>>>

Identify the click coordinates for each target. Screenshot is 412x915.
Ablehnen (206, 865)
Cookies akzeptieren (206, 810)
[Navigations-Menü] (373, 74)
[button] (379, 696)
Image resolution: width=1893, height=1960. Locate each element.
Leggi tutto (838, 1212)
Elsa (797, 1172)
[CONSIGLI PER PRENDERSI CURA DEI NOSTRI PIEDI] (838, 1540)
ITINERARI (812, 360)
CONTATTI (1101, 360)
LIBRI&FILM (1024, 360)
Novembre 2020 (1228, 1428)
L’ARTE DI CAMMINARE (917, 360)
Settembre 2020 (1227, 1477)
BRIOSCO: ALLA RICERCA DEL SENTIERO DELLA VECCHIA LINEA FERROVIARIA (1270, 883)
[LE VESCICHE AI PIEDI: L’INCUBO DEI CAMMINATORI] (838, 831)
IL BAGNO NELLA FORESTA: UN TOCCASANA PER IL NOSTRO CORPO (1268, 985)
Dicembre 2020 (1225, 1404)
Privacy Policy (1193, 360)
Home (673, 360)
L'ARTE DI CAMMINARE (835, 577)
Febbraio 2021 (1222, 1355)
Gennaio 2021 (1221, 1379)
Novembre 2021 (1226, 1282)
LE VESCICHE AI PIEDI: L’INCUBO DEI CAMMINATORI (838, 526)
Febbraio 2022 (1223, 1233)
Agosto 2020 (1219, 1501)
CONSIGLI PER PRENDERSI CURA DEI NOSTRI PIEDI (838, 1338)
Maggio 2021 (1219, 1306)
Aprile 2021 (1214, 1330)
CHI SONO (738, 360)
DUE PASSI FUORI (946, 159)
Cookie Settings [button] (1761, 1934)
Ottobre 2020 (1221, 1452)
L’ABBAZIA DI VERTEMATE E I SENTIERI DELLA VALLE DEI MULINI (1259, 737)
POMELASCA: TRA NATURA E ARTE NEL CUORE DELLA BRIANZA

<<<

Task: Determine the number of lines in the listing above containing the word "each"; respond with that figure only.

Solution to this problem: 2